NASA has made history after it completed the first ever powered, controlled flight today, confirming its Ingenuity helicopter had successfully taken flight on Mars.
The helicopter, which landed on the Red Planet along with the Perseverance Rover on 18 February, was expected to make a 40-second first flight.
MiMi Aung, Ingenuity Mars Helicopter Project Manager at NASA’s Jet Propulsion Laboratory said: “We can now say that human beings have flown a rotorcraft on another planet.”
Atmospheric pressure there is very low, about 1% of atmospheric pressure on Earth.
“The first and foremost challenge is to make a vehicle that’s light enough to be lifted, and then second is to generate lift, the rotors, the rotor system has to spin very fast,” said Aung.
The attempt was touted as a “Wright brothers’ moment,” the first powered, controlled flight on another planet.
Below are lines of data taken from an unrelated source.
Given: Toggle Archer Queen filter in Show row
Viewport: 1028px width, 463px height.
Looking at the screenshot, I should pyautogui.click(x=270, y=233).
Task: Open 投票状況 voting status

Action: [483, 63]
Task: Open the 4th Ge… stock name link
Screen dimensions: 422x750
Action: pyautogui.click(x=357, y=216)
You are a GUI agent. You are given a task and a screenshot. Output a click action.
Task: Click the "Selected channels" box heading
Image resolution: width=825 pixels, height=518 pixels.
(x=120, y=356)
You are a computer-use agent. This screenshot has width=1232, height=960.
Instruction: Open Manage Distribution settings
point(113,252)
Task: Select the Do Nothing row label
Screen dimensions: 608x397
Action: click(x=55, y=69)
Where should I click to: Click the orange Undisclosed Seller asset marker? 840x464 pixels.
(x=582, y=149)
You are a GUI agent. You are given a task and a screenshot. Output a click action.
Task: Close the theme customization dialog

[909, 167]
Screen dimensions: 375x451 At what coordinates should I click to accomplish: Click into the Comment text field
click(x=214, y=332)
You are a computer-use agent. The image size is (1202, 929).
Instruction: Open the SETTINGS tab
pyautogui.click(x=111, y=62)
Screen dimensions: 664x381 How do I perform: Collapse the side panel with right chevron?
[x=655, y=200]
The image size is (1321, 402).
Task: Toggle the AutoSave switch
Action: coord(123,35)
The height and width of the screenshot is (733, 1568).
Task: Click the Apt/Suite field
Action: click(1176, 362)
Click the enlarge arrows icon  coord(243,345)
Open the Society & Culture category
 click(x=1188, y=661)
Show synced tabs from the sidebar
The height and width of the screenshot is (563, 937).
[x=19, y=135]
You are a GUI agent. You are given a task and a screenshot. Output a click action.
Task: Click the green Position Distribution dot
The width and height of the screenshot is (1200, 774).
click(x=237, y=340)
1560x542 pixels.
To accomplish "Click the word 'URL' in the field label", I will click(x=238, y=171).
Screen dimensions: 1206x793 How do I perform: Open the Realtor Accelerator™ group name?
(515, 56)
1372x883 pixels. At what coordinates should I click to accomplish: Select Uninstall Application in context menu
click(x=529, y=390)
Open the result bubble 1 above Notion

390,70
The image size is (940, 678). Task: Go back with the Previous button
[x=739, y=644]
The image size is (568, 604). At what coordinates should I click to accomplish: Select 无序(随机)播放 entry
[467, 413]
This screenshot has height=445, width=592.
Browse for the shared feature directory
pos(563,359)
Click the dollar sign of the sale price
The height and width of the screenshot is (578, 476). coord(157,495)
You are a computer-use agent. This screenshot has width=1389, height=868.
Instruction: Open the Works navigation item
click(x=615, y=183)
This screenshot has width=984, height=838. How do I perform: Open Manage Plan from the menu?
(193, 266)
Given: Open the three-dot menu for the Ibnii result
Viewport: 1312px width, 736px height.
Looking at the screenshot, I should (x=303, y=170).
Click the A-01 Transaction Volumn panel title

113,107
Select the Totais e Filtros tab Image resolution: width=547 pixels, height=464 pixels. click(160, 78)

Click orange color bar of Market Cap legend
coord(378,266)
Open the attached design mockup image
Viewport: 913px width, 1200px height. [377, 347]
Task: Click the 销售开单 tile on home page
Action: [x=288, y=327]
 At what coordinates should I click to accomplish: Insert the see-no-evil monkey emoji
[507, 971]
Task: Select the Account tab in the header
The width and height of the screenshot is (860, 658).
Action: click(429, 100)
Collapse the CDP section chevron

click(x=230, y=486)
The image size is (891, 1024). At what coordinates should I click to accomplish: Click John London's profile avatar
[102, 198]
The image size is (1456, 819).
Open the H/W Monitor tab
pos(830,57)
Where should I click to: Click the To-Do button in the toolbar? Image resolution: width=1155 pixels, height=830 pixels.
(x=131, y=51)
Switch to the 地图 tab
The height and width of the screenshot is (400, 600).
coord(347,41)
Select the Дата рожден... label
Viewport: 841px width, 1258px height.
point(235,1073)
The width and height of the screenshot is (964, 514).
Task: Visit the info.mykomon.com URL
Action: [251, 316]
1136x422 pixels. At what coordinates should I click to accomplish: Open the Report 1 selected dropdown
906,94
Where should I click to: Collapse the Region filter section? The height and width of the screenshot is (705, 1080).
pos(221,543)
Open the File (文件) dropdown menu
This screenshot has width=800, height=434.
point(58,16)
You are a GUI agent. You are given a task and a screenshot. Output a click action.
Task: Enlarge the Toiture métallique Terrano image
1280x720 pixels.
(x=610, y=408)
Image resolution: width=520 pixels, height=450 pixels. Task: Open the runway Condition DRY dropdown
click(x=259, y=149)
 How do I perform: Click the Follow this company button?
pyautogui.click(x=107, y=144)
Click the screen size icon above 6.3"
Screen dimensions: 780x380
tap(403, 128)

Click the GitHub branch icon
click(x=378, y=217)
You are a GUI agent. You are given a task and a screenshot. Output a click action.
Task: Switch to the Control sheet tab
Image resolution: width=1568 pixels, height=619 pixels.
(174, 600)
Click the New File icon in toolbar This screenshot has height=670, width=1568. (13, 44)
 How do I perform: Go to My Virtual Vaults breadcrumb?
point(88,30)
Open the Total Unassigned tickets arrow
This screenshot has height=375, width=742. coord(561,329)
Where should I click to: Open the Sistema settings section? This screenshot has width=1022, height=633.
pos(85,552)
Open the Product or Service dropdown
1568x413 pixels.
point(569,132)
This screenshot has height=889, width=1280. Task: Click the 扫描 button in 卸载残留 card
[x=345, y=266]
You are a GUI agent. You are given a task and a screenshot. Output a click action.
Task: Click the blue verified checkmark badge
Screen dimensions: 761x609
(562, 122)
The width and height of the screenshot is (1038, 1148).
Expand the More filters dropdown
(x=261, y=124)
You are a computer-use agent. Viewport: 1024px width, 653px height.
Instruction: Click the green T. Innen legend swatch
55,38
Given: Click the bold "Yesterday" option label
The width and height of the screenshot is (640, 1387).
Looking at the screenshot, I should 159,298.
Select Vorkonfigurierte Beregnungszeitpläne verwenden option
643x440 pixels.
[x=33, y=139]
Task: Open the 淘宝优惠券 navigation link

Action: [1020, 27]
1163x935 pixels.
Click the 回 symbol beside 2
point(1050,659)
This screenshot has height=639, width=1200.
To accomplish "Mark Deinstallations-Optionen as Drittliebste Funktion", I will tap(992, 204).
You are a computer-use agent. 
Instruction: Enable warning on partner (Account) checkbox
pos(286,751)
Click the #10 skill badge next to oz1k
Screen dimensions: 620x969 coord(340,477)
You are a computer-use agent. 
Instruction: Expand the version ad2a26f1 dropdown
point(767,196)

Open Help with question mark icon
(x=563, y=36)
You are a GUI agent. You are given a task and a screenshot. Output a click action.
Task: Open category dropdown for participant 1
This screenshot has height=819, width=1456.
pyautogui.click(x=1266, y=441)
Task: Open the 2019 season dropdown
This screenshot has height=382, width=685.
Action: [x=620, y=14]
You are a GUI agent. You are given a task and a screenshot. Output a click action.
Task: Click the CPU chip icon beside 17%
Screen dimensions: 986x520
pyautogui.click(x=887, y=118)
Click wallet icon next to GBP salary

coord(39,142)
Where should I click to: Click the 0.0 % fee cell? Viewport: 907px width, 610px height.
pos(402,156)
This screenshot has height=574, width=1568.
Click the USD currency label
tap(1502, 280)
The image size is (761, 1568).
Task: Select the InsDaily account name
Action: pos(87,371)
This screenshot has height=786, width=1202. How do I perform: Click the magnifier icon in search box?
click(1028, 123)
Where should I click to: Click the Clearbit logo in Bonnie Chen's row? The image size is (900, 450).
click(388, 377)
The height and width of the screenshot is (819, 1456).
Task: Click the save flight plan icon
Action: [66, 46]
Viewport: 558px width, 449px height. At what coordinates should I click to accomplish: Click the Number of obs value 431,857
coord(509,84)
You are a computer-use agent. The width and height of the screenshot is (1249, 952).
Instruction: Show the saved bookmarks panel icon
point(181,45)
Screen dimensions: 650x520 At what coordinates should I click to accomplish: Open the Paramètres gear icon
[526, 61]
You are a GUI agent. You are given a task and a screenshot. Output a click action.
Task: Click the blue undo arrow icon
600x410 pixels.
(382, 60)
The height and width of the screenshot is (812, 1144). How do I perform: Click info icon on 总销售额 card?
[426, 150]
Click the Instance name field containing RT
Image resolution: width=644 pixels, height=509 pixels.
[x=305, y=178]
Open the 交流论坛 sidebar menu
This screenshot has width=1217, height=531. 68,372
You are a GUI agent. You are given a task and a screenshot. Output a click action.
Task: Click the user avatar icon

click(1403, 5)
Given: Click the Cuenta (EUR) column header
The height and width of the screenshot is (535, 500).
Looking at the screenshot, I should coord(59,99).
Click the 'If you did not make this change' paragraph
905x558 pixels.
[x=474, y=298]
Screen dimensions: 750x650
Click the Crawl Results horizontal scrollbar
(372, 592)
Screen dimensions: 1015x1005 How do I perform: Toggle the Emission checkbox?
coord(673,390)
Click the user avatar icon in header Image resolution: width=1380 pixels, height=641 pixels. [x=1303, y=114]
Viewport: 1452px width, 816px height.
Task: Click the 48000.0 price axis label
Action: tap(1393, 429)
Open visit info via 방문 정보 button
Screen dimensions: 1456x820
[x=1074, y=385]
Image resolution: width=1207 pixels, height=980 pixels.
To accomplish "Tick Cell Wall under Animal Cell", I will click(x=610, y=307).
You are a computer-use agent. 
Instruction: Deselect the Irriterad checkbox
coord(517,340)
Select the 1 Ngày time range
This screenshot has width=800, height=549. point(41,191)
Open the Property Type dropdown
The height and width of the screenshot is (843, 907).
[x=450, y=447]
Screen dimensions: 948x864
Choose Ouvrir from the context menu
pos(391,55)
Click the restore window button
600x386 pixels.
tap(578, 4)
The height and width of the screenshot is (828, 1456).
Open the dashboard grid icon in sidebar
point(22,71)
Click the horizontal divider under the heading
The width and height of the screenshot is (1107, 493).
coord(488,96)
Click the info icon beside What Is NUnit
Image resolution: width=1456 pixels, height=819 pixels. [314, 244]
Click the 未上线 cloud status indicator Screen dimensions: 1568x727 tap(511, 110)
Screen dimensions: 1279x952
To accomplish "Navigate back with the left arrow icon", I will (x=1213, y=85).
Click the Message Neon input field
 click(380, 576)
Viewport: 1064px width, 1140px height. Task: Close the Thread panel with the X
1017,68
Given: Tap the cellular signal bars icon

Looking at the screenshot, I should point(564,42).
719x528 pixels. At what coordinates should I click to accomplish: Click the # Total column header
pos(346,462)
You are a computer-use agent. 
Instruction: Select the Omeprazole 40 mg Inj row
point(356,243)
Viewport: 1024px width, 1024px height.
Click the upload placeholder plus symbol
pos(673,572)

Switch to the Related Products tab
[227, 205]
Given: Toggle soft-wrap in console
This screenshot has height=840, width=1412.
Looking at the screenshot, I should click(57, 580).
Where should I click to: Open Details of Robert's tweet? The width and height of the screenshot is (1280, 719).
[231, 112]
“When the Wright brothers flew for the first time, they didn’t fly a fully-equipped passenger airplane, they flew an experimental aircraft to show that it’s possible to do powered flights,” said Ingenuity chief pilot Havard Grip.
The 1.8kg helicopter was to attempt to rise 3 metres into the air on its first flight, followed by up to five increasingly higher and longer flights over the course of a month.